I zucchini vanno messi quando il sugo ha smesso di parlare. Lo sente chi ha orecchio.

Pina Mestolella

Pina Mestolella non cucina: amministra il destino degli ingredienti.

È la zia archetipica che tutti credono di avere.
Non la inviti, ma alle 11:47 è già in cucina con il grembiule annodato e lo sguardo di chi sta per correggere la tradizione. Entra con sicurezza sacerdotale, esce lasciando vapori, silenzi e un leggero senso di inferiorità collettiva.
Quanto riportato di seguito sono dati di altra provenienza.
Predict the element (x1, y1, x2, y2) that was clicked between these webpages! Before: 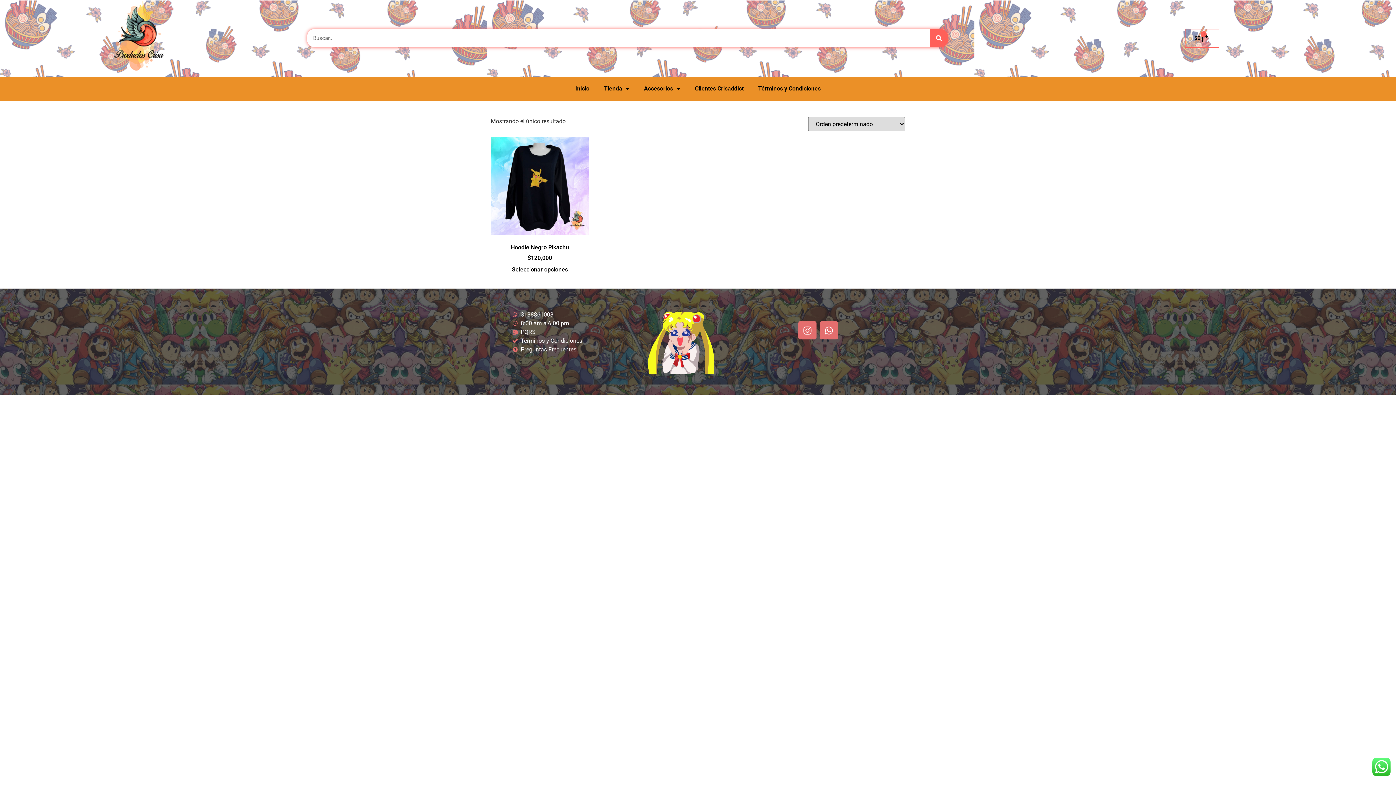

Ha imparato “da sola, guardando e sbagliando”.
Ma l’enfasi è su guardando.

Gli errori non esistono nel suo vocabolario. Esistono solo:

  • varianti territoriali
  • interpretazioni personali
  • cotture approfondite
  • scelte etiche

Se qualcosa brucia, non è bruciato:
è “la nota scura delle Valli Strimbone”.

Se la pasta è scotta, non è scotta:
“assorbe meglio, così facevano nei Monti Grabbosi”.

Se manca il sale, è “una scelta minimalista”.

Il suo repertorio è geograficamente imprecisato e scientificamente indimostrabile:
tummurazzi della Gregoriana, fazzannoni, scorfiglia di monte, bruconotti selvatici.
Li trova al mercato, dice.
Oppure “da un fornitore delle zone alte”.

Parla lenta. Ipnotica. Materna.
Ti guarda come si guarda qualcuno che ha appena messo il parmigiano sul pesce.

Non ammette repliche.
Non contempla dubbi.
Ha ragione anche quando la realtà collassa.


Frasi tipiche di Pina Mestolella

  • “Ha carattere.”
  • “Non è bruciato, è deciso.”
  • “I zucchini, non le zucchine.”
  • “Le melanzane vanno rispettate.”
  • “Il sugo deve parlare. Poi tace. E lì entri tu.”
  • “Non è scotta, è accogliente.”
  • “È una ricetta povera ma fiera.”
  • “Se non ti piace, è perché non hai palato.”